* _Task instructions_
Copy each of the following records word for word.

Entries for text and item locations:

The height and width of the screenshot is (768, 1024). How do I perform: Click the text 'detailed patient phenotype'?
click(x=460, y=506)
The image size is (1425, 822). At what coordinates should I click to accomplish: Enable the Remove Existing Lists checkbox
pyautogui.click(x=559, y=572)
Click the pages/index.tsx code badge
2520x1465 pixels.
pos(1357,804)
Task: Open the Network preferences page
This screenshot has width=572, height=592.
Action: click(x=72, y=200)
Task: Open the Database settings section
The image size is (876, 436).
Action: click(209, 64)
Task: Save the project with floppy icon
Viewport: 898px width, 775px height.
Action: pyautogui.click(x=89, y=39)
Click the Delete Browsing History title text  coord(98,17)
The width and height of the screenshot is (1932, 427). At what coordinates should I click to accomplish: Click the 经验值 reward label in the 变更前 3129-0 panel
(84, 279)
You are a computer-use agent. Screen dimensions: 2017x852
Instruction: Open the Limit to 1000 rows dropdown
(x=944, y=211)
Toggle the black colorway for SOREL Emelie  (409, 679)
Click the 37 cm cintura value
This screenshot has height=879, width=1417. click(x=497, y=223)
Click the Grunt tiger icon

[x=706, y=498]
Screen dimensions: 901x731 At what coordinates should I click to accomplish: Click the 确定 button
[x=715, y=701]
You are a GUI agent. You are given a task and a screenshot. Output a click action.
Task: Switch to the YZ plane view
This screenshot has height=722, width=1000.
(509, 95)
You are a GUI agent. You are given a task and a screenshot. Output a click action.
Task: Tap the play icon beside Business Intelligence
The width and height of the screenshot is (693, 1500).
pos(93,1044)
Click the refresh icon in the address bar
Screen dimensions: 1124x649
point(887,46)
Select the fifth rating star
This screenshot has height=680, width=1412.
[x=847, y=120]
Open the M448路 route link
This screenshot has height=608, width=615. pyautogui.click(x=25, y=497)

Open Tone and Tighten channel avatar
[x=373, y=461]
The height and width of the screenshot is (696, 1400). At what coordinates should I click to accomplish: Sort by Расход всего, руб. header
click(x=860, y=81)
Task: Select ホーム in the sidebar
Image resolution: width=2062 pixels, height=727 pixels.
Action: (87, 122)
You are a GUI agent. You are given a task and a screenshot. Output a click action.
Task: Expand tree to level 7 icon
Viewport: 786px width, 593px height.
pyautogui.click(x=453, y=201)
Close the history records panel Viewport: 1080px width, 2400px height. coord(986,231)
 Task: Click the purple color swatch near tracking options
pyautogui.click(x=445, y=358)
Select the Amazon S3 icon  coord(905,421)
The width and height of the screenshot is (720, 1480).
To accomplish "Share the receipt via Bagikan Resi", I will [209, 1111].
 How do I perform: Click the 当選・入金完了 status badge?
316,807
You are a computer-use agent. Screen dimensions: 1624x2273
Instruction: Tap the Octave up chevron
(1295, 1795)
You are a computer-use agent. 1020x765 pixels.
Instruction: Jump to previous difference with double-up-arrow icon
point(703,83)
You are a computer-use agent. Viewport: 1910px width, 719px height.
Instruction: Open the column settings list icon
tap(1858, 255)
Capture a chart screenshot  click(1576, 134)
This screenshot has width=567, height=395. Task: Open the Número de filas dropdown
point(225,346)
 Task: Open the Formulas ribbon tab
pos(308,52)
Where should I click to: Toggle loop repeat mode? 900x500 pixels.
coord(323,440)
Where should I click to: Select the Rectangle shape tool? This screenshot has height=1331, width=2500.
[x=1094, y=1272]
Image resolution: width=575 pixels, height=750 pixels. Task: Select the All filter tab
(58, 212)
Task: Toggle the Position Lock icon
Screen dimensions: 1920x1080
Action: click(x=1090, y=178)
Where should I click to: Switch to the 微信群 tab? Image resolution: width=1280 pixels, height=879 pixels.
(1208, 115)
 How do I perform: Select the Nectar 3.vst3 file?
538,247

* _Solved problem_
The height and width of the screenshot is (768, 1024). How do I perform: Click the text 'detailed patient phenotype'?
click(x=460, y=506)
The image size is (1425, 822). At what coordinates should I click to accomplish: Enable the Remove Existing Lists checkbox
pyautogui.click(x=559, y=572)
Click the pages/index.tsx code badge
2520x1465 pixels.
pos(1357,804)
Task: Open the Network preferences page
This screenshot has width=572, height=592.
Action: click(x=72, y=200)
Task: Open the Database settings section
The image size is (876, 436).
Action: click(209, 64)
Task: Save the project with floppy icon
Viewport: 898px width, 775px height.
Action: pyautogui.click(x=89, y=39)
Click the Delete Browsing History title text  coord(98,17)
The width and height of the screenshot is (1932, 427). At what coordinates should I click to accomplish: Click the 经验值 reward label in the 变更前 3129-0 panel
(84, 279)
You are a computer-use agent. Screen dimensions: 2017x852
Instruction: Open the Limit to 1000 rows dropdown
(x=944, y=211)
Toggle the black colorway for SOREL Emelie  (409, 679)
Click the 37 cm cintura value
This screenshot has height=879, width=1417. click(x=497, y=223)
Click the Grunt tiger icon

[x=706, y=498]
Screen dimensions: 901x731 At what coordinates should I click to accomplish: Click the 确定 button
[x=715, y=701]
You are a GUI agent. You are given a task and a screenshot. Output a click action.
Task: Switch to the YZ plane view
This screenshot has height=722, width=1000.
(509, 95)
You are a GUI agent. You are given a task and a screenshot. Output a click action.
Task: Tap the play icon beside Business Intelligence
The width and height of the screenshot is (693, 1500).
pos(93,1044)
Click the refresh icon in the address bar
Screen dimensions: 1124x649
point(887,46)
Select the fifth rating star
This screenshot has height=680, width=1412.
[x=847, y=120]
Open the M448路 route link
This screenshot has height=608, width=615. pyautogui.click(x=25, y=497)

Open Tone and Tighten channel avatar
[x=373, y=461]
The height and width of the screenshot is (696, 1400). At what coordinates should I click to accomplish: Sort by Расход всего, руб. header
click(x=860, y=81)
Task: Select ホーム in the sidebar
Image resolution: width=2062 pixels, height=727 pixels.
Action: (87, 122)
You are a GUI agent. You are given a task and a screenshot. Output a click action.
Task: Expand tree to level 7 icon
Viewport: 786px width, 593px height.
pyautogui.click(x=453, y=201)
Close the history records panel Viewport: 1080px width, 2400px height. coord(986,231)
 Task: Click the purple color swatch near tracking options
pyautogui.click(x=445, y=358)
Select the Amazon S3 icon  coord(905,421)
The width and height of the screenshot is (720, 1480).
To accomplish "Share the receipt via Bagikan Resi", I will [209, 1111].
 How do I perform: Click the 当選・入金完了 status badge?
316,807
You are a computer-use agent. Screen dimensions: 1624x2273
Instruction: Tap the Octave up chevron
(1295, 1795)
You are a computer-use agent. 1020x765 pixels.
Instruction: Jump to previous difference with double-up-arrow icon
point(703,83)
You are a computer-use agent. Viewport: 1910px width, 719px height.
Instruction: Open the column settings list icon
tap(1858, 255)
Capture a chart screenshot  click(1576, 134)
This screenshot has width=567, height=395. Task: Open the Número de filas dropdown
point(225,346)
 Task: Open the Formulas ribbon tab
pos(308,52)
Where should I click to: Toggle loop repeat mode? 900x500 pixels.
coord(323,440)
Where should I click to: Select the Rectangle shape tool? This screenshot has height=1331, width=2500.
[x=1094, y=1272]
Image resolution: width=575 pixels, height=750 pixels. Task: Select the All filter tab
(58, 212)
Task: Toggle the Position Lock icon
Screen dimensions: 1920x1080
Action: click(x=1090, y=178)
Where should I click to: Switch to the 微信群 tab? Image resolution: width=1280 pixels, height=879 pixels.
(1208, 115)
 How do I perform: Select the Nectar 3.vst3 file?
538,247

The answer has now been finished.